→ **What to produce**
Repeat only what runs from the line with "Given: Click the" through the last line of the data below, both included, keeping every word as it is and leaving out the pictures.
· · · · ·
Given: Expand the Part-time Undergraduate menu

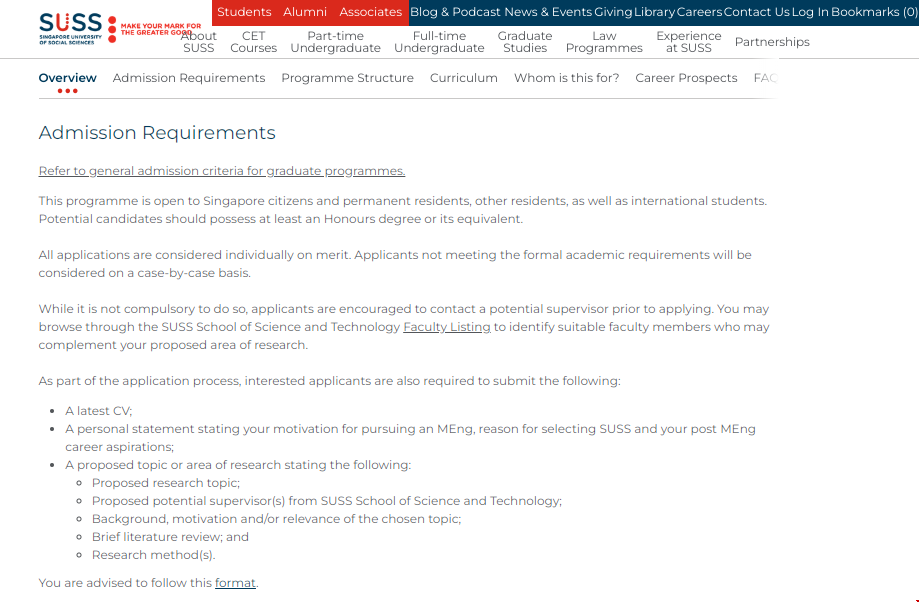Looking at the screenshot, I should (335, 42).
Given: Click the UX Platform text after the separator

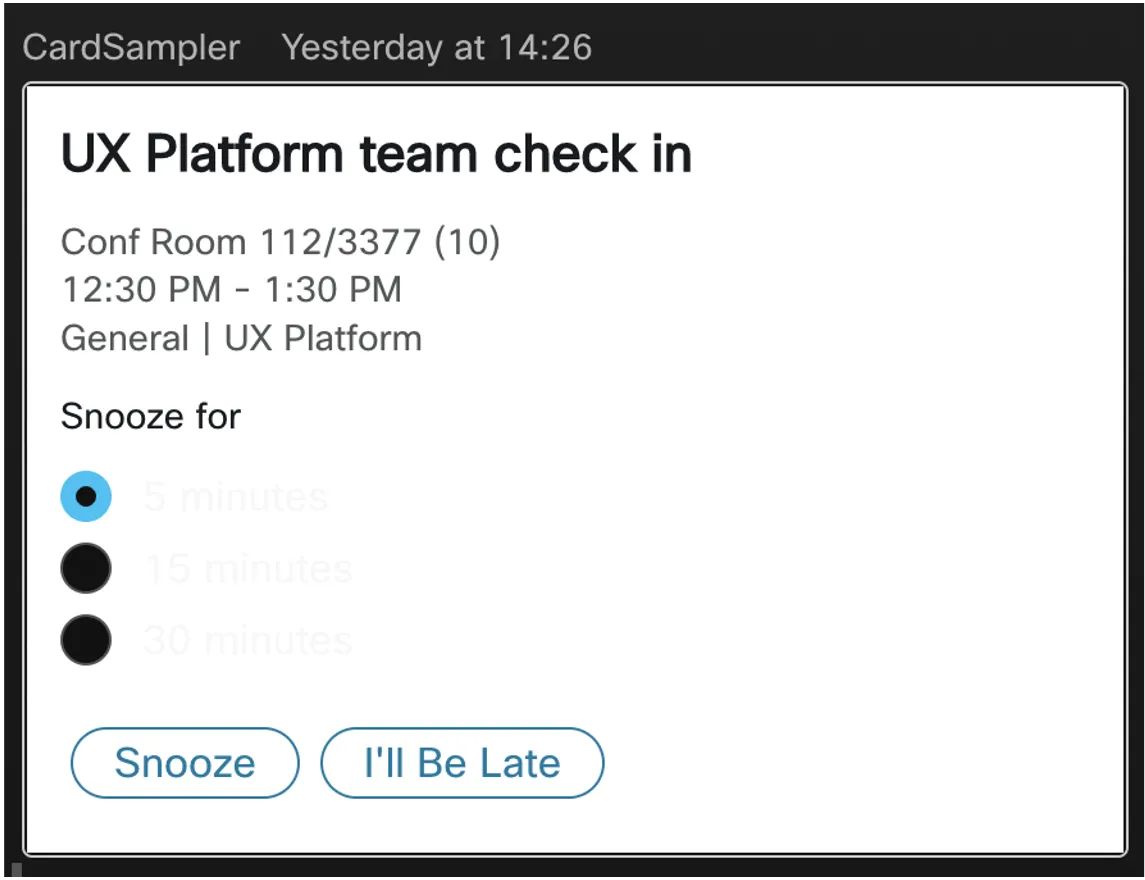Looking at the screenshot, I should pos(323,339).
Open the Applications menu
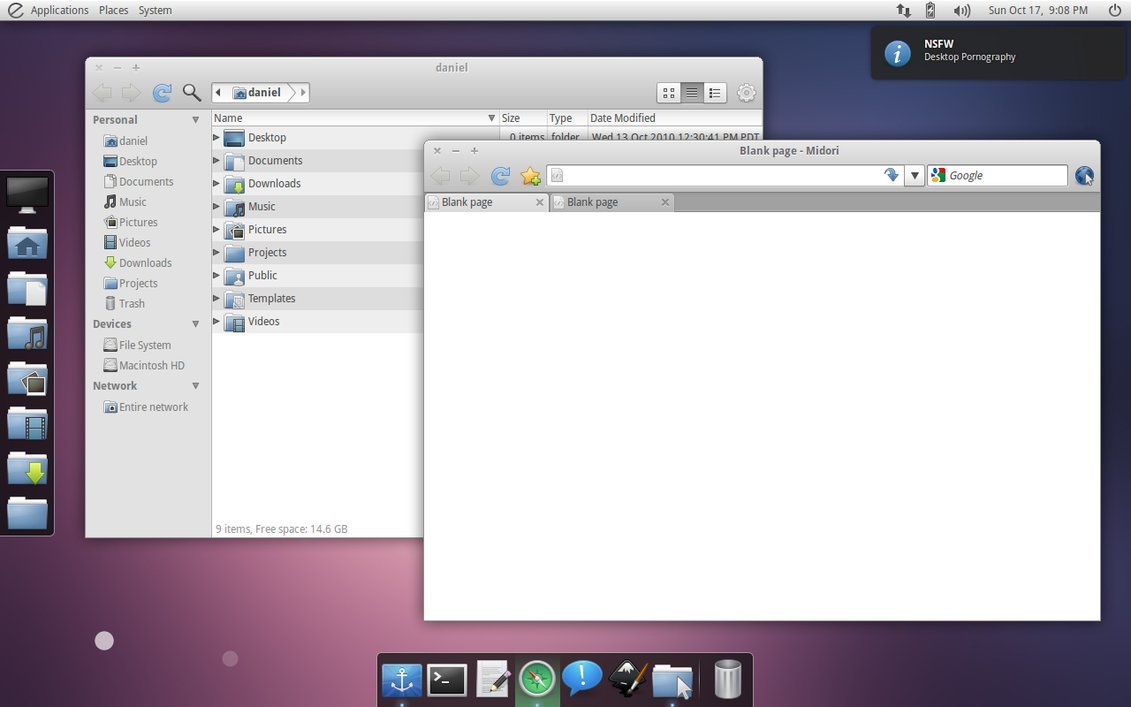1131x707 pixels. click(x=59, y=10)
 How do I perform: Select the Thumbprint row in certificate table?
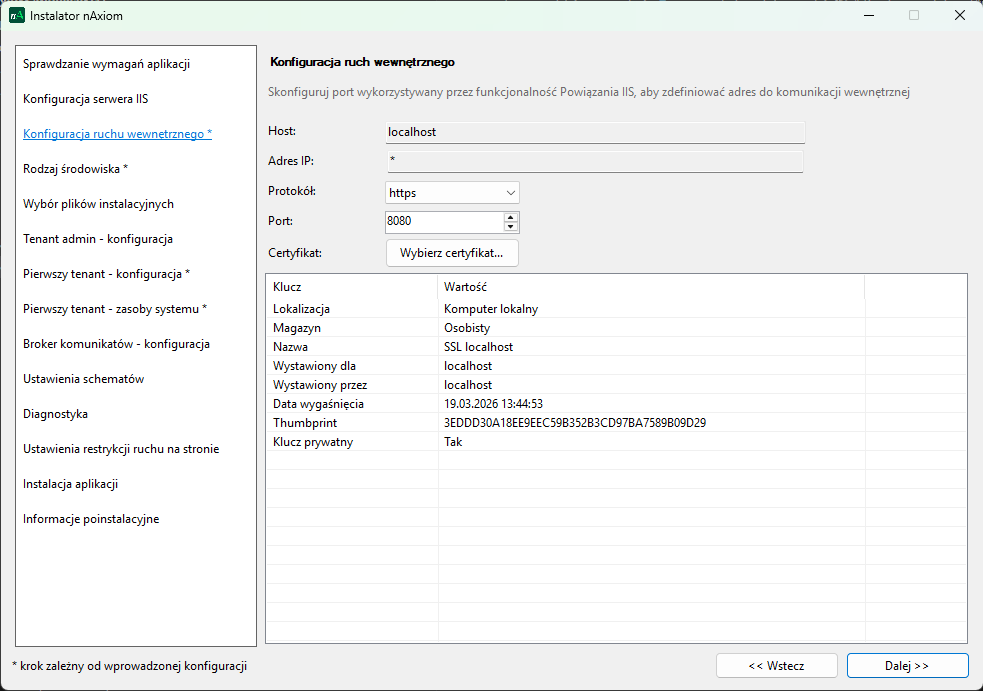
· · · · ·
→ **Solution for this problem**
Given: Click the UX Platform text after the separator

Looking at the screenshot, I should pos(323,339).
Open the Applications menu
1131x707 pixels. click(x=59, y=10)
 How do I perform: Select the Thumbprint row in certificate table?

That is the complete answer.